The company plans to submit a specification to OASIS in an effort to jump-start the development of an important Web services standard.

Hewlett-Packard said Monday that it plans to submit a specification to OASIS in an effort to jump-start the development of an important Web services standard.

The company said it will give its Web Services Management Framework to OASIS, or the Organization for the Advancement of Structured Information Standards, for consideration as the basis for a future standard. HP authored the framework, or specification, with additions from other software companies, including BEA Systems, Oracle, Sun Microsystems and Tibco Software.

The HP specification describes how network events, such as an application failure, can be communicated to a central management console. HP and its partners wrote the framework specifically for Web services applications. Web services is an umbrella term for a set of XML-based standards that allows disparate systems to share information easily.

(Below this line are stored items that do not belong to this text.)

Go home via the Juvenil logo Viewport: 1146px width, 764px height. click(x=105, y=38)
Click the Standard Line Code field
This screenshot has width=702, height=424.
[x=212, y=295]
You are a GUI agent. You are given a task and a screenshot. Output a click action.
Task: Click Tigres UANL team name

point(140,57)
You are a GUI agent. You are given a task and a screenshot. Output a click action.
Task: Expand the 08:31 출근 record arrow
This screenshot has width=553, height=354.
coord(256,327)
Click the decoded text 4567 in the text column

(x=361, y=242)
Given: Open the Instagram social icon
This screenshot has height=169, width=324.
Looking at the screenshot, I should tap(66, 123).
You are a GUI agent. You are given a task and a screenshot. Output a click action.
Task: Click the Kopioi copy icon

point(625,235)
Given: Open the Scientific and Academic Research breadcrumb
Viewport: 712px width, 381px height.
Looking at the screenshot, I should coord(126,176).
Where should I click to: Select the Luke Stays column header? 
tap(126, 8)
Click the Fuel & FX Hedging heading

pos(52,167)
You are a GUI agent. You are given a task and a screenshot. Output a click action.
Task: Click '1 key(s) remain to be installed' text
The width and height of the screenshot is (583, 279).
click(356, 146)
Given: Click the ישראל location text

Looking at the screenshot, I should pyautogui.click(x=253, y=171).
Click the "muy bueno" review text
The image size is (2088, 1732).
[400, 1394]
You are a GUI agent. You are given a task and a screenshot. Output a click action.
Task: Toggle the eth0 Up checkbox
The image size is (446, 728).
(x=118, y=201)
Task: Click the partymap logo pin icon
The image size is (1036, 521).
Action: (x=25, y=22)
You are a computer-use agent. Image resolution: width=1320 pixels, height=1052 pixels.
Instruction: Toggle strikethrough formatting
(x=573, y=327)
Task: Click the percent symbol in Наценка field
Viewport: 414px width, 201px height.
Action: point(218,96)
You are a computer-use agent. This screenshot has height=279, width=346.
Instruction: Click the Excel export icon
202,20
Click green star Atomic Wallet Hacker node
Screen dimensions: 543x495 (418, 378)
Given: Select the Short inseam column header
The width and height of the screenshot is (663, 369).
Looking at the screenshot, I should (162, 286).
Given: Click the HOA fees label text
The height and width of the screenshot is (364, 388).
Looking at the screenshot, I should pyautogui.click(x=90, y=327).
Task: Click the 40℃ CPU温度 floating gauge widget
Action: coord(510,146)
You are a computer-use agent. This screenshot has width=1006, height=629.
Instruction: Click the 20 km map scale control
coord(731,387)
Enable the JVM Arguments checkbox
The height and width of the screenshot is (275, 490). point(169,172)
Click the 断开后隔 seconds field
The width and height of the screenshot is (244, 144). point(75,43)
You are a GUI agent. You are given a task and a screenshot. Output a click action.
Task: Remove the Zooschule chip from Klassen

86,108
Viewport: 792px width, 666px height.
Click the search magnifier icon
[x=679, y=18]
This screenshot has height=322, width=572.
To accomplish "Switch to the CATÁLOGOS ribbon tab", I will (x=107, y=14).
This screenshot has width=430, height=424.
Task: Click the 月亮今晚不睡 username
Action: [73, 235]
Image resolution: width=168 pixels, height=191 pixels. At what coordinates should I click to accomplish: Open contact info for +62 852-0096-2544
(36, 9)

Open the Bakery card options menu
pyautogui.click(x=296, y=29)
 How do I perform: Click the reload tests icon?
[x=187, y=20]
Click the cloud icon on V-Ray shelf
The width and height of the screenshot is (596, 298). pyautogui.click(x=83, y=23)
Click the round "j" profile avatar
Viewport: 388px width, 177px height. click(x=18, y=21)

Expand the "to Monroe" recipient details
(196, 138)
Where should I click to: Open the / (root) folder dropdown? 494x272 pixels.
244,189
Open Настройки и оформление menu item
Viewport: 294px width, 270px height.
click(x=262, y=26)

Analysts say that effectively managing Web services applications is an important step to broadening the adoption of Web services standards, because companies need an effective means of tracking a network's performance.

Well-established providers of systems management software such as HP and Computer Associates International, as well as several smaller companies, are developing products to address Web services management. The OASIS Web Services Distributed Management (WSDM) technical committee is seeking to find an agreed-upon management mechanism for Web services so that products from different providers will interoperate.

HP executives said the company decided to submit its designs for managing Web services in order to accelerate the progress of the OASIS technical committee. An initial standard is slated for completion by January 2004.

"There hasn't been a lot of progress to date, and we're hopeful this will kick-start the discussions," said Joe McGonnel, director of HP's Web services management.

HP has already built a product based on the Web Services Management Framework that works with HP's OpenView management software. But McGonnel said he expects there will be changes to the specification as other companies propose changes during the standardization process.

Actional Software, a start-up that is dedicated to Web services management and involved in the OASIS standardization process, was one of several companies to applaud the HP-led submission. James Phillips, senior vice president of products and marketing at Actional, said he expects other management companies will also submit proposals.

"This effort is collaborative and is built to consider input from a wide variety of participants--each coming at the problem from their own point of view and with their own biases. This is a healthy and proven process," Phillips said.